# PROBLEM
What are the lines, copied exactly, from the one containing "Select the 머리 head pattern label" through the final line of the material? Leave the pictures out.

# DATA
================================

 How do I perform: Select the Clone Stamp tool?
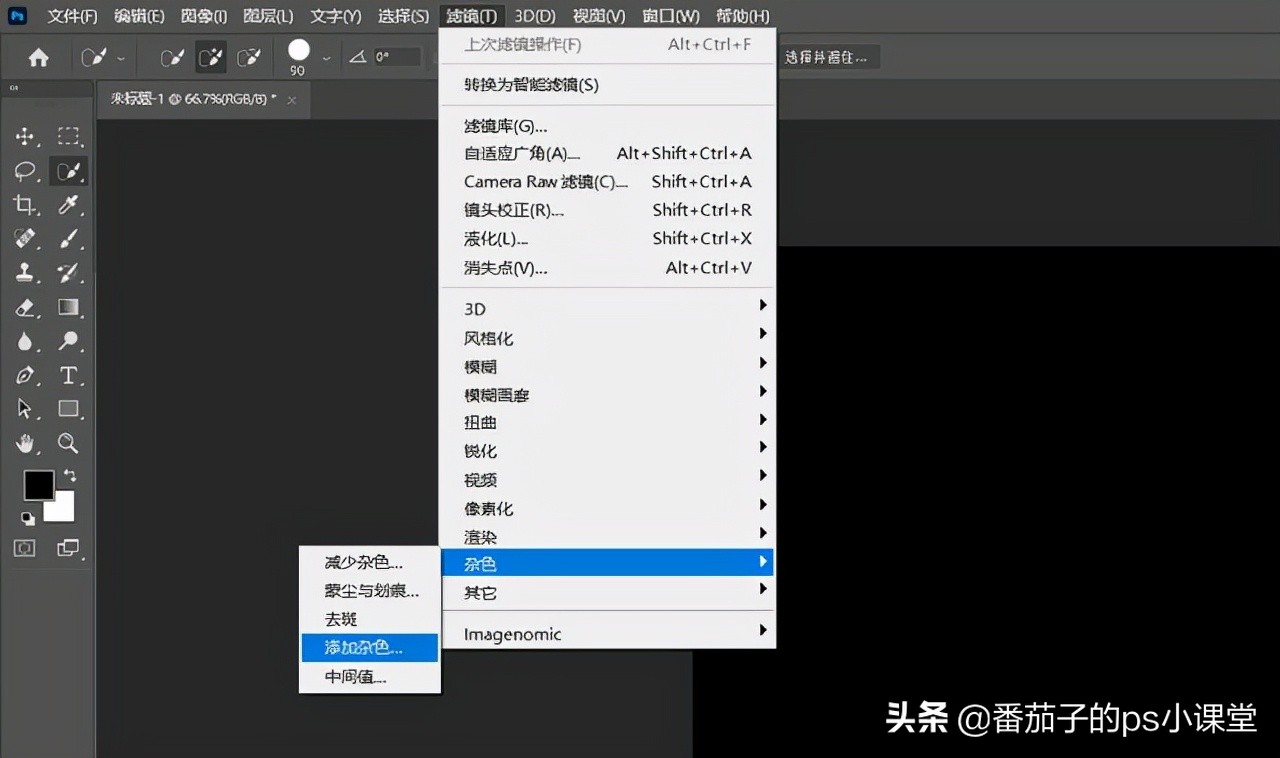pyautogui.click(x=26, y=273)
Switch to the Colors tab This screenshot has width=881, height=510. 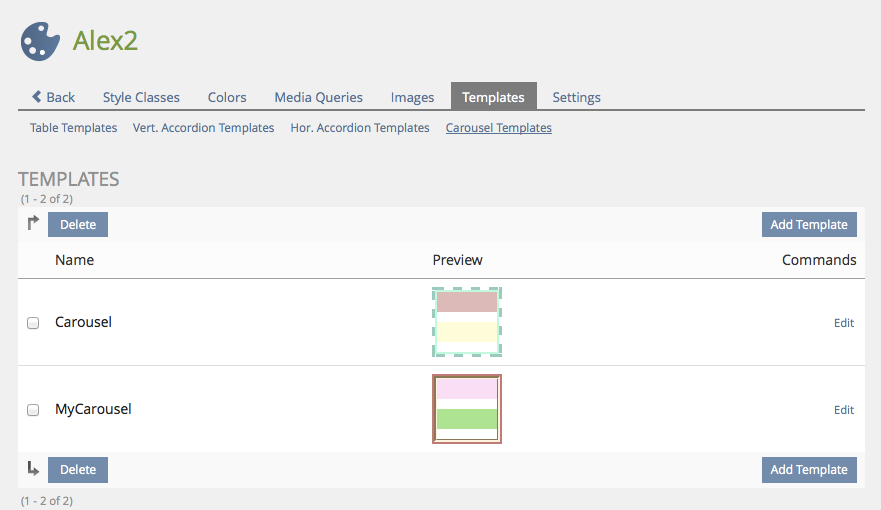click(227, 97)
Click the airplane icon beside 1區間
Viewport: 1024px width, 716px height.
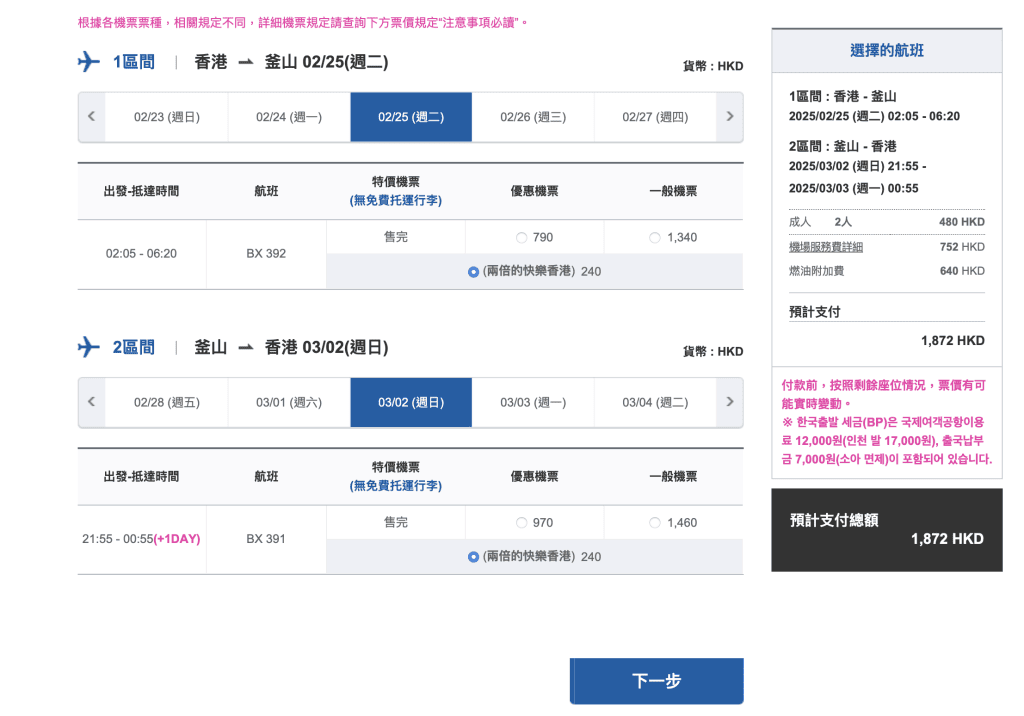point(89,62)
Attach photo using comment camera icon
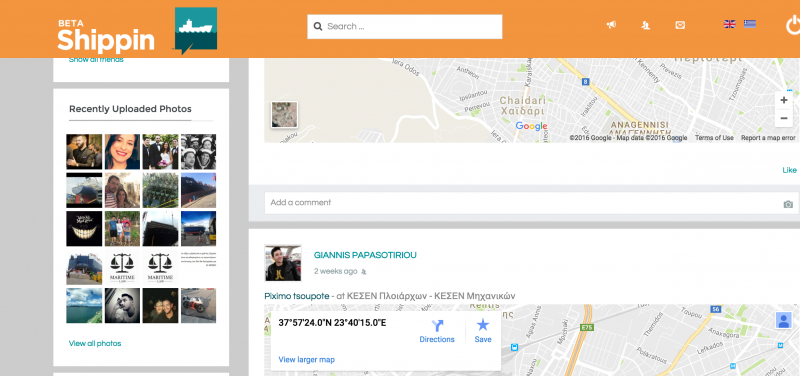 click(788, 204)
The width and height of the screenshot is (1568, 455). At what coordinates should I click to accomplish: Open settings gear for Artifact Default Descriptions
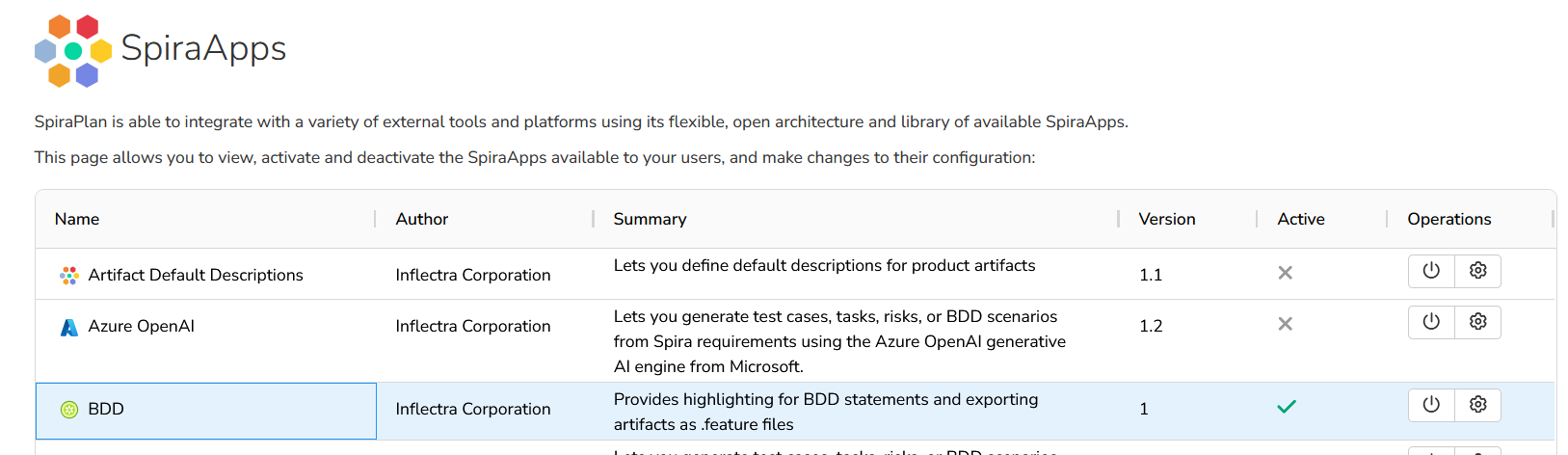(1477, 271)
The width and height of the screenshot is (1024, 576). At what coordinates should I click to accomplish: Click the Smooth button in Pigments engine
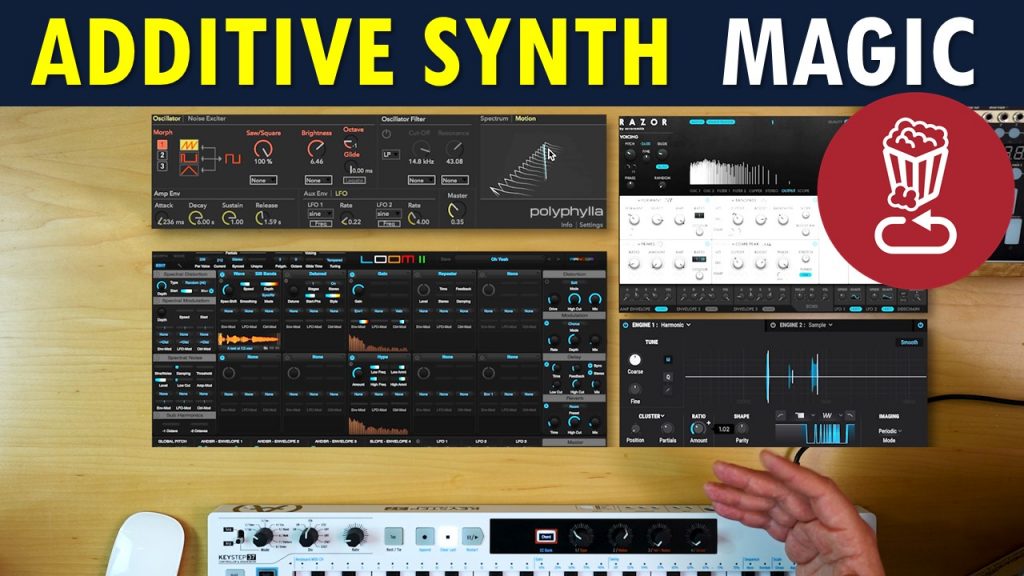[909, 341]
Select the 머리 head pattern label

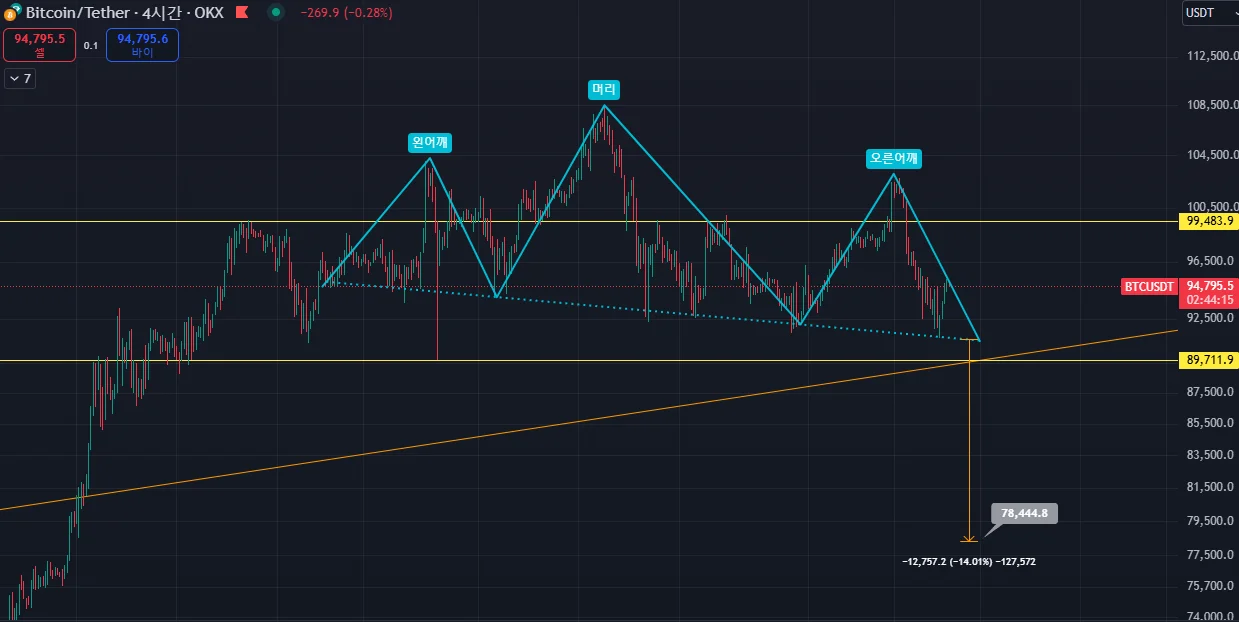[x=605, y=90]
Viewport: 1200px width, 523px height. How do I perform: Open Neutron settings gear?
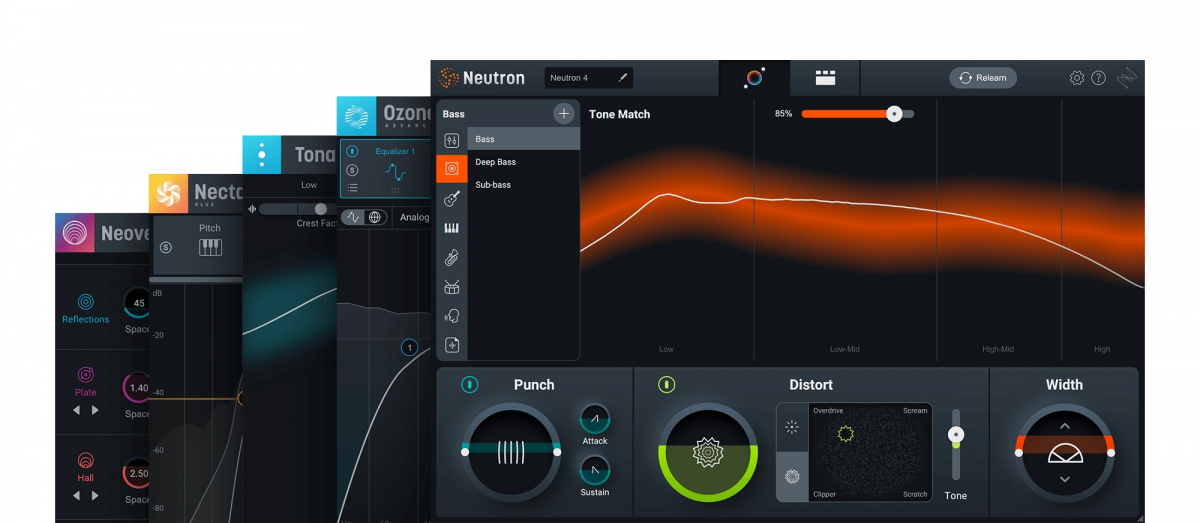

================================

# ANSWER SECTION
Select the 머리 head pattern label

[x=605, y=90]
Viewport: 1200px width, 523px height. How do I perform: Open Neutron settings gear?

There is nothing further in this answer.